Participate in industry groups and promote the concept of demanding better outcomes at a lower cost. You are not alone and you are not helpless. The Washington Health Alliance is actively looking for employers to participate in the conversation, the LeapFrog Group, a consortium of large employers, have been working to rate hospitals for quality for 20 years, and there are many buying groups and captives all demanding the market provide better quality healthcare.

Challenge your broker to bring you information about ideas and trends. What innovation is taking place, and how can we incorporate it into our plan?

Pay primary doctors by the minute so the more time they spend with a patient, the more they get paid. Incentivizing doctors to push people through as quickly as possible is counter-productive and does not support a holistic approach to care.

Wellness is something that every organization needs to evaluate. If a program is going to be prescriptive, restrictive, or invasive, then it must be consistent with company culture. Some other considerations are time; will there be staff to support a strong wellness initiative? Privacy is also a concern; will we be able to maintain total anonymity in the plan? If the answer is, “yes, wellness fits in our culture, we have the capacity from a staff perspective, and we can assure privacy,” then trust the benefit managers to implement it.

To put it plainly, if you have responsibility for a benefits program, or of funding a benefits program, strongly consider asking your vendors for more transparency around cost and quality. This is an emerging conversation, but the stakes are enormous and it will take employers, the ones who are truly funding the current system, to disrupt the status quo.

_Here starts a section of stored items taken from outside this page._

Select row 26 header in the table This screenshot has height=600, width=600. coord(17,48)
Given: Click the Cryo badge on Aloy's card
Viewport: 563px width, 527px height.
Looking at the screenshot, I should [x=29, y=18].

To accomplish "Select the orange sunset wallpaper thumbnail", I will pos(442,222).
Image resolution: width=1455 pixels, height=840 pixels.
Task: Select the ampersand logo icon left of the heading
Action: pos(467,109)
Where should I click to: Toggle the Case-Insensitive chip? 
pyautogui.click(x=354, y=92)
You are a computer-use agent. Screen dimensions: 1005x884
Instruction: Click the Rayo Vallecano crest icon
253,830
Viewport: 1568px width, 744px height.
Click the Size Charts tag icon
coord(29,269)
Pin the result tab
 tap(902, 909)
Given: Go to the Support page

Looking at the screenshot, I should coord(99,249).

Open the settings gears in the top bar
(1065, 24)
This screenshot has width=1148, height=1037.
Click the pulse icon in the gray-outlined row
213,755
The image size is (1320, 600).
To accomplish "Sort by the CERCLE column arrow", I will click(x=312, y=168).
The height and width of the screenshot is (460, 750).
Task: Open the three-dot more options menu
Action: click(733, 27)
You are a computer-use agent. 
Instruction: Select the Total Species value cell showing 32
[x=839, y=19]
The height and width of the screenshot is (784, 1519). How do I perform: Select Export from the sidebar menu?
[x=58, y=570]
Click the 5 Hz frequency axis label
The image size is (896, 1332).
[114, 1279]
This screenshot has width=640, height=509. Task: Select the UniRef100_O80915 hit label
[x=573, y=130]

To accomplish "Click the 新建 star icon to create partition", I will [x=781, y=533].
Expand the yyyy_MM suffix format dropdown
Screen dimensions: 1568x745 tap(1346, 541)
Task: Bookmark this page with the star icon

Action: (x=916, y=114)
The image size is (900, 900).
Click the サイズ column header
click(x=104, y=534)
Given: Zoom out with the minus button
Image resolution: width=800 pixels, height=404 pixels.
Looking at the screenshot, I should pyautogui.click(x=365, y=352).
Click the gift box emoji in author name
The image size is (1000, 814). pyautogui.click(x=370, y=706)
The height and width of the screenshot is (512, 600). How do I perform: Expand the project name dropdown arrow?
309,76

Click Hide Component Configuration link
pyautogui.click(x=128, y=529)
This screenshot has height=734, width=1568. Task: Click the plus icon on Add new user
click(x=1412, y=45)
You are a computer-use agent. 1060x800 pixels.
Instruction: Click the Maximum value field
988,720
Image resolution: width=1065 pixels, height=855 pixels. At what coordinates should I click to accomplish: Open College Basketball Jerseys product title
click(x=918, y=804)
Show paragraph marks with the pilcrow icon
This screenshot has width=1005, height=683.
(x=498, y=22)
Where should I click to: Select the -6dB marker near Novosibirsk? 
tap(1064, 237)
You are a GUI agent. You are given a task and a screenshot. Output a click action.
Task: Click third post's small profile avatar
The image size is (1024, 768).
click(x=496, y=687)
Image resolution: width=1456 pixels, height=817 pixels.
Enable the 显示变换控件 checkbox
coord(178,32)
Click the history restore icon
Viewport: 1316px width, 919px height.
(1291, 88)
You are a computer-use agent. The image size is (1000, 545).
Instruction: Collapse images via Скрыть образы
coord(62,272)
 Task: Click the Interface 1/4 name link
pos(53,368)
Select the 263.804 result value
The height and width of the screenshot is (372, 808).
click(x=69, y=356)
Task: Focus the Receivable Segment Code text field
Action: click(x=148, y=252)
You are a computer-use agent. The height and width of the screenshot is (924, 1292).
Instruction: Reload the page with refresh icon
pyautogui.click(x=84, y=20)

The views and opinions expressed within are those of the author(s) and do not necessarily reflect the official policy or position of Parker, Smith & Feek. While every effort has been taken in compiling this information to ensure that its contents are totally accurate, neither the publisher nor the author can accept liability for any inaccuracies or changed circumstances of any information herein or for the consequences of any reliance placed upon it.